Court docs spotlight Fox’s embrace of lies for $$
When Dominion Voting Systems filed its $1.6 billion (that’s with a “b”) lawsuit against Fox News Network two years ago, it alleged that Fox had intentionally and recklessly defamed it by publishing and re-publishing false claims that Dominion had rigged the 2020 presidential election, manipulated vote counts and paid kickbacks to government officials. News Alert: Fox is in trouble.
Last week, after using the judicial process to disgorge internal Fox documents and take the sworn testimony of Fox producers, executives and television hosts, Dominion’s lawyers filed hundreds of pages of materials strongly indicating that it has the proverbial receipts. The conservative media powerhouse will be fortunate to avoid a jury’s verdict that it lied about Dominion,
that it knew it was lying, and that among its principal motivations for promoting lies was its perceived need to pander to the most untethered of its viewership, which keeps Fox’s bank books fat and Rupert Murdoch happy. To put it succinctly: Dominion’s court filings show that Fox is perfectly happy to traffic in falsehoods in order to preserve its cash flow.
For weeks following the 2020 election, Fox hosts hawked Donald Trump’s snake oil, fostering and repeating the fraudulent claim that Trump, not Joe Biden, had won the election. They endorsed, regurgitated and recycled the hogwash spewed by Trump lawyers Sidney Powell and Rudy Giuliani, and pillow salesman Mike Lindell, that Dominion had cooked the election in Biden’s favor using “software” and “algorithms,” changing Trump votes to Biden votes.
It was garbage, of course — and Fox knew it, as a ton of evidence from Fox’s own internal files makes quite clear. Fox host and money-machine Tucker Carlson admitted to his producer “Sidney Powell is lying,” acknowledging that what she was selling on Fox “news shows” was “ludicrous,” “totally off the rails” and “shockingly reckless.” One Fox reporter admitted to Fox’s chief political correspondent “It’s dangerously insane these conspiracy theories.” A Fox producer called the accusations against Dominion “complete BS.” The company’s senior vice president warned that this stuff was “mind-blowingly nuts”.
Fox’s internal factchecker stated simply that the allegations against Dominion were “incorrect.” Asked under oath about the claims published on Fox, the network’s own political editor replied “No reasonable person would have thought that.”
But that didn’t stop Fox from continuing its barrage of trash — because it concluded that if it didn’t, it would lose viewers, and revenue, to Newsmax, the fledgling ultra-conservative network that makes Fox look like the house organ of the Democratic National Committee.

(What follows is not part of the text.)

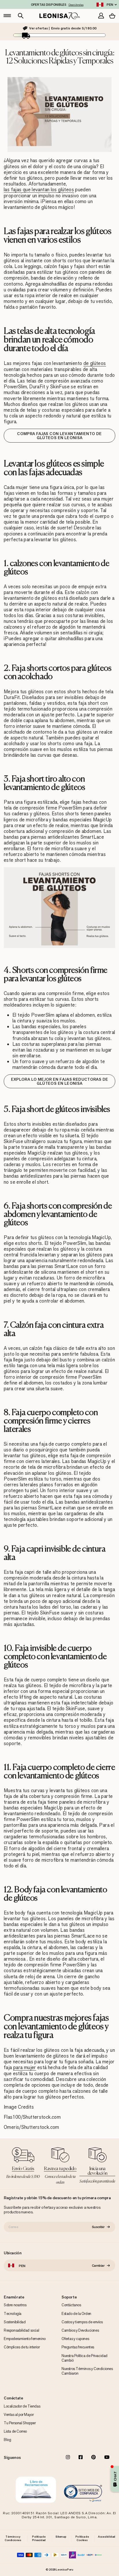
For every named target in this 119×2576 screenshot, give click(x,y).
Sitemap (60, 2536)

When Fox called the Arizona election for Biden on election night, the full fury of Trump World was unleashed on Fox, and Fox management panicked that its base would turn to Newsmax. “Do the executives understand how much credibility and trust we’ve lost with our audience?” an alarmed Carlson texted his producer. “We’re playing with fire for real… an alternative like Newsmax could be devastating to us.”
When a Fox reporter tweeted “There is no evidence that any voting system deleted or lost votes, changed votes or was in any way compromised,” Carlson was furious. “Please get her fired.
Seriously.” he texted colleague Sean Hannity. “It needs to stop immediately, like tonight. It’s measurably hurting the company. The stock price is down. Not a joke.” A Fox executive agreed. “She has serious nerve doing this,” he responded about the reporter-gone-rogue, “and if this gets picked up, viewers are going to be further disgusted.”
The next day, the reporter deleted her tweet.
“We can’t make people think we’ve turned against Trump,” one Fox executive admonished. Carlson’s producer made the same point, only slightly differently. “Many viewers were upset tonight that we didn’t cover election fraud,” he warned. “It’s all our viewers care about right now.” Turns out that the only fraud was that which Fox was promoting — for profit.